▶ TASK INSTRUCTIONS: From the data below, please reproduce exactly everything from the line that contains "This screenshot has width=561, height=476." down to the line that contains "Task: Open three-dot menu for Add Alloc alert", with both ends included.

------------------------

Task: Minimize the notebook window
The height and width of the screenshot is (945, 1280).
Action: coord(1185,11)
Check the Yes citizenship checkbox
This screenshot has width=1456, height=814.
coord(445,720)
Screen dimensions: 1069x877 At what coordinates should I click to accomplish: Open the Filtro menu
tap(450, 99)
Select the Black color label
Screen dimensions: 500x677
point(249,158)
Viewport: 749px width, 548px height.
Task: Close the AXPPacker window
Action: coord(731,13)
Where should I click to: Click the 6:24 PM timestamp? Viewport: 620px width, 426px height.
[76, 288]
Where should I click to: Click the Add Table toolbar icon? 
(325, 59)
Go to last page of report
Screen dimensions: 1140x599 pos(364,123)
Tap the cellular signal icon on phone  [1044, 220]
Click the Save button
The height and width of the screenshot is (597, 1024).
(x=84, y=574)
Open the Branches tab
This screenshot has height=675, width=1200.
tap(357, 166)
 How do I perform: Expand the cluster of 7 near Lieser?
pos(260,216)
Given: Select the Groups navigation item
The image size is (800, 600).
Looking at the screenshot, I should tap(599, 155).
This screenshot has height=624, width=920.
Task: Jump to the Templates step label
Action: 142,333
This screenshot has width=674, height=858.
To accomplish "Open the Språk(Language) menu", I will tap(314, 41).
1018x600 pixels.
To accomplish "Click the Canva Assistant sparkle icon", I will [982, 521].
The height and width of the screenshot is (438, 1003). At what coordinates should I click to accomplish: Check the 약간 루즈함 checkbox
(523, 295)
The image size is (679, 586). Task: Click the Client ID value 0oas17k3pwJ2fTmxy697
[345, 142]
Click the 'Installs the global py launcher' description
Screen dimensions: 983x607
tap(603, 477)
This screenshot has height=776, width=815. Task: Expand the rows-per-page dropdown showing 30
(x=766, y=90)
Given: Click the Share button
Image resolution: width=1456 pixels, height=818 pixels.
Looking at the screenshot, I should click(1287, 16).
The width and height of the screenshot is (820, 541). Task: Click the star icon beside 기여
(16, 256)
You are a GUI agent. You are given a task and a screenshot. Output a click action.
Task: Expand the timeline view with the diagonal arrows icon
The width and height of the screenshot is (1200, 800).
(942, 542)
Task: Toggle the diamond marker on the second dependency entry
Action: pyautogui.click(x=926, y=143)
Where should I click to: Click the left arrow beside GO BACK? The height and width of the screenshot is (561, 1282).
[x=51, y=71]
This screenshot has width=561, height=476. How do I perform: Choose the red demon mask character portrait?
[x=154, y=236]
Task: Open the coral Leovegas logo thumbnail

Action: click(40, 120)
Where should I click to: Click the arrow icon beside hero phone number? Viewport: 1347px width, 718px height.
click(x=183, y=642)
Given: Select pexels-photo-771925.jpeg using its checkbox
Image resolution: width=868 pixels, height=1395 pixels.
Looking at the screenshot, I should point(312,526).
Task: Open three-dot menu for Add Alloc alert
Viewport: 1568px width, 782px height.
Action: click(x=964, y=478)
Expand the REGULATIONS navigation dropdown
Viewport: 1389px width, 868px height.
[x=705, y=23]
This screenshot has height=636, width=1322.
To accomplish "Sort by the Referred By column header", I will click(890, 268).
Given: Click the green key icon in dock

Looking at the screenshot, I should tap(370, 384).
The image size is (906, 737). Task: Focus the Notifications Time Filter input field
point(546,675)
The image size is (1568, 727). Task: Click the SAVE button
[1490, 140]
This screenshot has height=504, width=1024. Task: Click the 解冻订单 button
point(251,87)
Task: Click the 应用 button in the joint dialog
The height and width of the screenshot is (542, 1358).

------------------------

▶ RESPONSE TO THE TASK:
This screenshot has width=561, height=476. How do I perform: Choose the red demon mask character portrait?
[x=154, y=236]
Task: Open the coral Leovegas logo thumbnail

Action: click(40, 120)
Where should I click to: Click the arrow icon beside hero phone number? Viewport: 1347px width, 718px height.
click(x=183, y=642)
Given: Select pexels-photo-771925.jpeg using its checkbox
Image resolution: width=868 pixels, height=1395 pixels.
Looking at the screenshot, I should point(312,526).
Task: Open three-dot menu for Add Alloc alert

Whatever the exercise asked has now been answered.